Utility of nucleic acid amplification tests in the diagnosis of osteoarticular tuberculosis.

Osteoarticular TB (OATB) is a manifestation of extrapulmonary TB (EPTB), wherein spinal TB constitutes ∼50% of OATB individuals. Diagnosis of OATB is quite difficult owing to deep inaccessible lesions within tissues, scanty bacterial load and imitation of disease with other osteoarticular conditions. OATB diagnosis mostly relies on clinical features and imaging in endemic countries, however, it is difficult to distinguish between OATB and inflammatory arthritis, i.e. rheumatoid arthritis, gout, ankylosing spondylitis, etc. using these modalities.
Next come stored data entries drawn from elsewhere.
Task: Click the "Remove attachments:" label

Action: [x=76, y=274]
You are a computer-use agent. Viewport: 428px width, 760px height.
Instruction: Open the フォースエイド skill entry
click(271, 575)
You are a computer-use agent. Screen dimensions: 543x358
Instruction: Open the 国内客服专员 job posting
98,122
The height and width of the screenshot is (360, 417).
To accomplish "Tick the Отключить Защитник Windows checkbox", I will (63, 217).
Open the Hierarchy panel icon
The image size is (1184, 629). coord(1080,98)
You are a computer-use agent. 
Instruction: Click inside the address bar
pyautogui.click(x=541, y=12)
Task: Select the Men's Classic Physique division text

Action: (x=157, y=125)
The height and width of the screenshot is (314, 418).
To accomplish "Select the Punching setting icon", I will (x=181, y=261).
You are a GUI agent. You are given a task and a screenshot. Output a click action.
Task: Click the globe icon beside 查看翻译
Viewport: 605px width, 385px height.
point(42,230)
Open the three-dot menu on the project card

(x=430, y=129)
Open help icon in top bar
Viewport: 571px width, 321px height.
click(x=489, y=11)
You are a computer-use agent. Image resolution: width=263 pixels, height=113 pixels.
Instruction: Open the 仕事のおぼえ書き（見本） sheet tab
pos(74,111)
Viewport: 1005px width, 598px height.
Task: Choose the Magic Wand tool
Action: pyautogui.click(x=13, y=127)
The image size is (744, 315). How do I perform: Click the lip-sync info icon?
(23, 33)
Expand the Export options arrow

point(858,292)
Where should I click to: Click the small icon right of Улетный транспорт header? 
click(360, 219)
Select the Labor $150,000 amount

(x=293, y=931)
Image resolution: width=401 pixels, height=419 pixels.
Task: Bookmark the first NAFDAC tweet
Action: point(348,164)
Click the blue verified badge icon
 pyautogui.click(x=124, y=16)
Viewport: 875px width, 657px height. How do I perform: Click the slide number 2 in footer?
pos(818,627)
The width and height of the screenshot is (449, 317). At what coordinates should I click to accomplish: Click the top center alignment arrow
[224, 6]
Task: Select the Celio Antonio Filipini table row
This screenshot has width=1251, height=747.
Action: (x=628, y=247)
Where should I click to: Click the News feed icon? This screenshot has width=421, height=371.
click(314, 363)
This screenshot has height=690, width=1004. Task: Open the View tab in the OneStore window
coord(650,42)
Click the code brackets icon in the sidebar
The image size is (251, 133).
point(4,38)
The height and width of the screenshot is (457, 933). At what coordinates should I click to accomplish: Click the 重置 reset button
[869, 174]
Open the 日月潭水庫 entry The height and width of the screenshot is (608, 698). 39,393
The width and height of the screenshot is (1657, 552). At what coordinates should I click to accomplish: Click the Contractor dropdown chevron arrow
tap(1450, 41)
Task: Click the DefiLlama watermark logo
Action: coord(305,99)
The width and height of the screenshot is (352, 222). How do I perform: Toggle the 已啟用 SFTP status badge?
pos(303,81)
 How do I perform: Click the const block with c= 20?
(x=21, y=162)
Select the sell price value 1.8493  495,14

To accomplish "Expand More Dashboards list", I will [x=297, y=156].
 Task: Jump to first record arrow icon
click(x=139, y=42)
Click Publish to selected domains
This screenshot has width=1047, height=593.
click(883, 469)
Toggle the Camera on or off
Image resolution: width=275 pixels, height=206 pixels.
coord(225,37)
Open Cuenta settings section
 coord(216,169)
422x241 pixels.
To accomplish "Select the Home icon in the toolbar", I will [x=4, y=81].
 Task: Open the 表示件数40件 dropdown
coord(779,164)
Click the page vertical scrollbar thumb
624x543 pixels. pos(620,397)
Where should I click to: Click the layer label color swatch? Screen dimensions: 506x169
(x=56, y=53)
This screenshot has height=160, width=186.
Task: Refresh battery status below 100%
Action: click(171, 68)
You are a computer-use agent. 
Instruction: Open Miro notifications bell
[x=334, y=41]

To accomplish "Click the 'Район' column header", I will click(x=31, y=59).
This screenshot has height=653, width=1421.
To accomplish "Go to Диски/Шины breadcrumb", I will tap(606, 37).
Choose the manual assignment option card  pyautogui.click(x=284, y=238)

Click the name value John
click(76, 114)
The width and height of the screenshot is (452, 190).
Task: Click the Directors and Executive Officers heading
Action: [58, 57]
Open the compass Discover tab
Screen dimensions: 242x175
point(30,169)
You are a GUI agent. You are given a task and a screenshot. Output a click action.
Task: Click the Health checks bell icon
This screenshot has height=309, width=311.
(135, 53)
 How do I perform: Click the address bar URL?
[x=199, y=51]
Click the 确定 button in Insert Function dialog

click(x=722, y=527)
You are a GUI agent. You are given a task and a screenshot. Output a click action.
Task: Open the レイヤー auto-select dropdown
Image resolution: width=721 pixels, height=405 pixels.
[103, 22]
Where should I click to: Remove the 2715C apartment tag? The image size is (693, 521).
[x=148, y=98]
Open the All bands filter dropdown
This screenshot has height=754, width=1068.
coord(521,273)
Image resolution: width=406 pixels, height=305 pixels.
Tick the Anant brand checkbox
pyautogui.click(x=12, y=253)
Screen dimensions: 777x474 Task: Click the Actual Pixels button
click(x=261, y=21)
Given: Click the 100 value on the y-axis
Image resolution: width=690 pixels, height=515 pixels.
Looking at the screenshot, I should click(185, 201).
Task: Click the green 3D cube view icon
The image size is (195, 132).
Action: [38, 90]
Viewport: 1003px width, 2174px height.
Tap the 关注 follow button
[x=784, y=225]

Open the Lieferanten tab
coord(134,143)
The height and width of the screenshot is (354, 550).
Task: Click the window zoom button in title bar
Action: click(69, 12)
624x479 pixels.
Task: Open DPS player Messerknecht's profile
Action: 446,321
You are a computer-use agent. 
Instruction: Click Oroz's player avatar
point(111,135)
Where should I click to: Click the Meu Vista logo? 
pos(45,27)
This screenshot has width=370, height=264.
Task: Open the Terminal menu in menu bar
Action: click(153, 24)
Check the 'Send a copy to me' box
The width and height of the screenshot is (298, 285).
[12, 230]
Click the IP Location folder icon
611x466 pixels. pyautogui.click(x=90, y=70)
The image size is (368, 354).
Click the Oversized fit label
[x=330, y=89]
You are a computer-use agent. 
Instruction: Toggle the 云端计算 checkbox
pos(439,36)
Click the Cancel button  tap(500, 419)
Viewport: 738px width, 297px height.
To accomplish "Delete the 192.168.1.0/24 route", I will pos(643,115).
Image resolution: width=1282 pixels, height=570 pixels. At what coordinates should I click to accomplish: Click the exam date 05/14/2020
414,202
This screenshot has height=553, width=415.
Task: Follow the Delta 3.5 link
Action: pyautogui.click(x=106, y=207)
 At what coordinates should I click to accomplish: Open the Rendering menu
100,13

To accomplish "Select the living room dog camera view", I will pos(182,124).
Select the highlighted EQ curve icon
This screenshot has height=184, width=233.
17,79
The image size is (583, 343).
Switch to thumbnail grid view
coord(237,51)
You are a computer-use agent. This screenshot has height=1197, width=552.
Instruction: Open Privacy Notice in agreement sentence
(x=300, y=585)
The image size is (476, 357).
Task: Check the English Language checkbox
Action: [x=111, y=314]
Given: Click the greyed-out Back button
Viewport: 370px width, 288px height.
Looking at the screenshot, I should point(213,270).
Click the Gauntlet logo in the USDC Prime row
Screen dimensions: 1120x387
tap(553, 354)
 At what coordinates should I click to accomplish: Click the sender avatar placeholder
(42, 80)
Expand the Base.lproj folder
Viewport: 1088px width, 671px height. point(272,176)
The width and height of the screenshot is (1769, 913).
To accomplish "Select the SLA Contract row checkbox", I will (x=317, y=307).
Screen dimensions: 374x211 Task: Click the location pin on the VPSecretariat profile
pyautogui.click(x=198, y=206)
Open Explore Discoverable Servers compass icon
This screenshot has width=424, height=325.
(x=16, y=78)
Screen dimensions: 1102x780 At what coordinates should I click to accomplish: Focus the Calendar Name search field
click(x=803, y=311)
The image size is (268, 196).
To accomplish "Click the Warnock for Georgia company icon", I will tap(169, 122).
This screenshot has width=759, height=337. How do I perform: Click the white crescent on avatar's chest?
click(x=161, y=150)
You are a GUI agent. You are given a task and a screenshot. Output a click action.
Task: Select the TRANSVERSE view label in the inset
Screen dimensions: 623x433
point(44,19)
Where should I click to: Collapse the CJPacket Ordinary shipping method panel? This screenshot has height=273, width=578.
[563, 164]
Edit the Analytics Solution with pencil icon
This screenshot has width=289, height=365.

Other laboratory tests include bacteriological evaluation (smear/culture), histopathological examination (HPE), cytology, and response to anti-tubercular therapy (ATT). Meanwhile, several nucleic acid amplification tests (NAATs) have emerged for EPTB diagnosis including OATB, viz. in-house PCR/multiplex-PCR, nested PCR, real-time PCR including commercial tests (e.g. LightCycler) and loop-mediated isothermal amplification (LAMP). Markedly, the WHO has endorsed GeneXpert® MTB/RIF, GeneXpert® Ultra and Truenat® MTB/MTB Plus (TruPlus) for both pulmonary TB and EPTB diagnosis, albeit only a few reports are available on OATB diagnosis by Truenat/TruPlus. These commercial tests also monitor rifampicin-resistance, which represents a surrogate marker to monitor multidrug-resistance TB. In this review, we comprehensively studied several NAATs for OATB diagnosis that showed promising results. Since bacteriological tests (smear/culture) mostly yield low to moderate sensitivity for OATB diagnosis, multi-targeted LAMP or GeneXpert Ultra/Xpert may be incorporated in the diagnostic panel along with clinical features, imaging and HPE, so that an early ATT is initiated. This would reduce serious complications, like debilitating deformities and neurological deficits associated with disease.